**Description of the task:**
Find the string "tool" in the data, and copy out each line that has it.

**Records provided:**

===

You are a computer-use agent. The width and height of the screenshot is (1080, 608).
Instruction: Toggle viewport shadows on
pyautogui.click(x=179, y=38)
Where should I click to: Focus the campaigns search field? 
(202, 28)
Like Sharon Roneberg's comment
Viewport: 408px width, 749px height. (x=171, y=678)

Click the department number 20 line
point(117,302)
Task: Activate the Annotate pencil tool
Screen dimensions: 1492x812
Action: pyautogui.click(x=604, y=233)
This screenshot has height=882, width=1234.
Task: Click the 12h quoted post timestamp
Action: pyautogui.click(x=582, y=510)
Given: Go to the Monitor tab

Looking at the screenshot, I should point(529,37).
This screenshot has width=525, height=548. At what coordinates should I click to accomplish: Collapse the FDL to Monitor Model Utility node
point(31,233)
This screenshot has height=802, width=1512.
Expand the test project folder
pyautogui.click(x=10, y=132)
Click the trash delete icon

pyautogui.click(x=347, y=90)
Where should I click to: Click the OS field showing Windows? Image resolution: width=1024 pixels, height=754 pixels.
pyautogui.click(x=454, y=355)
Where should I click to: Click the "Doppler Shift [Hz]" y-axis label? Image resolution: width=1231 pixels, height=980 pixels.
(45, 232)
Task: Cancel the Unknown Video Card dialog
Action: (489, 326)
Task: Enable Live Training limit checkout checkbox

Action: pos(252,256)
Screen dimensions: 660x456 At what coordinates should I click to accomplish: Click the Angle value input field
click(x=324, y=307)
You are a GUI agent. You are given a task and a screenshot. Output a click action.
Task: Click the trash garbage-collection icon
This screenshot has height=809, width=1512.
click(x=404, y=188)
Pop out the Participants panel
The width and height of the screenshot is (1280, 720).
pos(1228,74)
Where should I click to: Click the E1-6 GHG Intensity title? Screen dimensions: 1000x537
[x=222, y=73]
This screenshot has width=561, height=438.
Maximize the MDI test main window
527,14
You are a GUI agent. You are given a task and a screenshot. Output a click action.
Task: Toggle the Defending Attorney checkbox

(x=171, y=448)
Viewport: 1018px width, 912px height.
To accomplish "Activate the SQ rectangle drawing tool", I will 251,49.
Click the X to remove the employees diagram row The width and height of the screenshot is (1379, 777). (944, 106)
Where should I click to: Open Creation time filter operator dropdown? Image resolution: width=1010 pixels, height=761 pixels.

===

**Response:**
Task: Activate the Annotate pencil tool
To accomplish "Activate the SQ rectangle drawing tool", I will 251,49.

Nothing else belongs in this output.